Оба вздрогнули и придвинулись ближе друг к другу, глядя во тьму.
— Что это?
— Кажется, моя шляпа. — После некоторого молчания оба засмеялись, и напряжение рассеялось.
— Смотри, не наступи на нее, — сказала Эви, опять входя в роль заботливой хозяйки. — Самая хорошая твоя шляпа.
Шляпа отвлекла их немного и ослабила напряженность ожидания. Эви подняла голову и вытерла глаза; Эрнест чувствовал, что она ему улыбается во тьме. Он освободил затекшую руку и спросил:
— Теперь тебе лучше?
— Да, немножко. Думаю, что все обойдется.
— Я, пожалуй, закурю. — Вспыхнула спилка, осветив ее бледное лицо.
— Подожди,
— О чорт! — Он погасил спичку и прислушался.
Опять посыпались бомбы. Звук был такой же, как и вначале, но почему-то не так пугал. Взрывы стали громче, они все приближались, словно быстрые шаги великана.
— Они все ближе. Сейчас бросят сюда.
— Нет, — сказал Эрнест.
И, словно в опровержение его слов, оглушительный, все нарастающий свист пронесся над крышей, и дверь затряслась, будто великан рвал ее с петель.
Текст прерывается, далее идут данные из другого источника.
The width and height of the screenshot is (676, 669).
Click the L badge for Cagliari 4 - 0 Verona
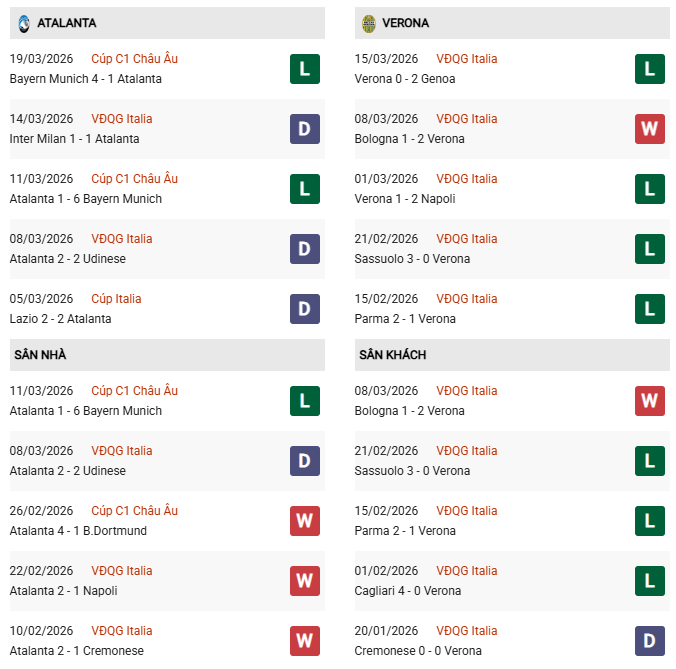(650, 580)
Посуда на буфете зазвенела и попадала на пол, послышались несколько взрывов один за другим, словно яростные удары по живому телу.
— Держись за меня, — сказал Эрнест сквозь стиснутые зубы; но она медленно соскользнула на пол, и ее табурет опрокинулся. Он нагнулся над ней, засветив фонарик, думая о том, что дом, во всяком случае, не обрушился на них. Он не узнал ее лица, так оно изменилось.
— Тебе придется пойти за доктором. Это... Это...
— Но, дорогая моя, как же я тебя оставлю одну?
— Доктора!..
Он остановился в нерешимости, не в состоянии собраться с мыслями. В квартире над ними никого не было; ни друга, ни знакомого, ни соседа поблизости. Она в исступлении крикнула:
— Доктора, дурак! Ступай за доктором! Неужели ты не понимаешь?
— Сейчас, дорогая, иду, — сказал он покорно и, встав, заботливо прикрыл ее своим пальто. Потом надел макинтош и пошел к двери.
— Эрнест!
— Да? — Он вернулся и стал на колени рядом с ней. Из тьмы протянулись ее руки и обвили его шею, и она прошептала, прижавшись к его щеке:
— Прости меня, я не хотела...
— Ничего, дорогая. Я сейчас.
Он закрыл дверь и остановился на крыльце, глядя на город. Небо над горизонтом светилось от зарева пожаров. Над пылающими зданиями ползали, скрещиваясь, конические лучи прожекторов, и их отражения призрачно поблескивали в темных стеклах окон. Разрывы зенитных снарядов усеивали небо миниатюрными молниями, грохот и гул, казалось, сотрясали землю до основания.
Это была картина гибели и ужаса в полном смысле слова, и Эрнест стоял перед ней, словно перед воплощением всего, чем организованное зло могло грозить его духу, — смотрел, меряясь с ним силами. Наконец-то оружие извлечено из ножен, наконец-то разразился бой за вечные истины, бой, в котором его жизнь утратила цену или может утратить в любую минуту. И в нем проснулось мужество, воля к борьбе и победе — неоспоримое доказательство бессмертия.
Он слышал, как самолет с воем спикировал, как защелкала по крышам наудачу пущенная пулеметная очередь. Он прижался вплотную к дверному выступу, прислушиваясь к гулу невидимого бомбардировщика, спешившего укрыться в облаках. У него было такое чувство, что он присутствует при отвратительной хулиганской выходке. Эрнест не мог не верить своим глазам, и все же эта выходка оставалась для него непостижимой. Это, вероятно, и есть немецкая трусость в действии. Губы его искривились. Не часто приходилось ему испытывать такое полное презрение, какое он испытывал сейчас к этому воздушному хулигану.